WHAT THE TASK REQUIRES: Images excluded, return every record exactly as it reads.

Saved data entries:
—————
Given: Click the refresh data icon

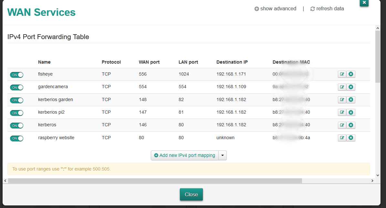Looking at the screenshot, I should pos(312,9).
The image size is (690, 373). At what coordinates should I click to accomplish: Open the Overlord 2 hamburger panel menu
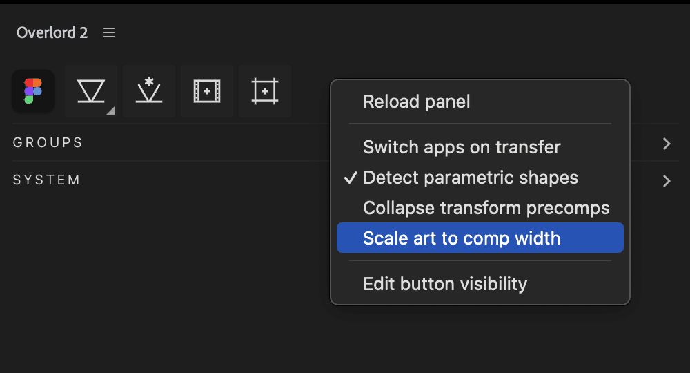click(x=109, y=32)
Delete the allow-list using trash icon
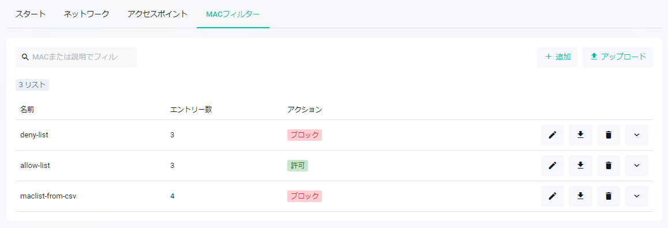Viewport: 668px width, 228px height. 609,166
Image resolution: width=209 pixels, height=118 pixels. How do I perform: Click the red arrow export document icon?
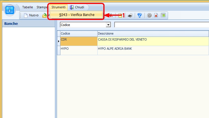156,15
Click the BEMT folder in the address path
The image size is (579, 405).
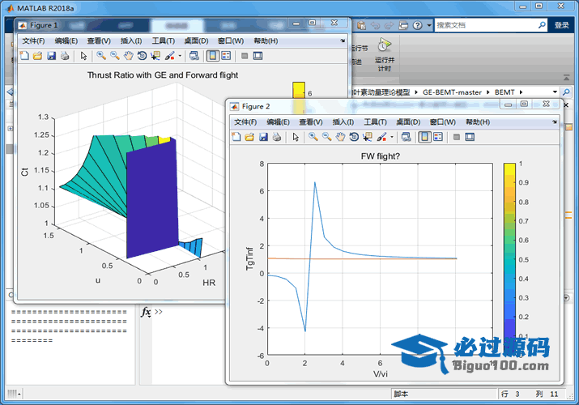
—————
ANSWER TO THIS EXERCISE:
Given: Click the refresh data icon

Looking at the screenshot, I should pos(312,9).
The image size is (690, 373). At what coordinates should I click to accomplish: Open the Overlord 2 hamburger panel menu
click(x=109, y=32)
Delete the allow-list using trash icon
Viewport: 668px width, 228px height. 609,166
Image resolution: width=209 pixels, height=118 pixels. How do I perform: Click the red arrow export document icon?
156,15
Click the BEMT folder in the address path
The image size is (579, 405).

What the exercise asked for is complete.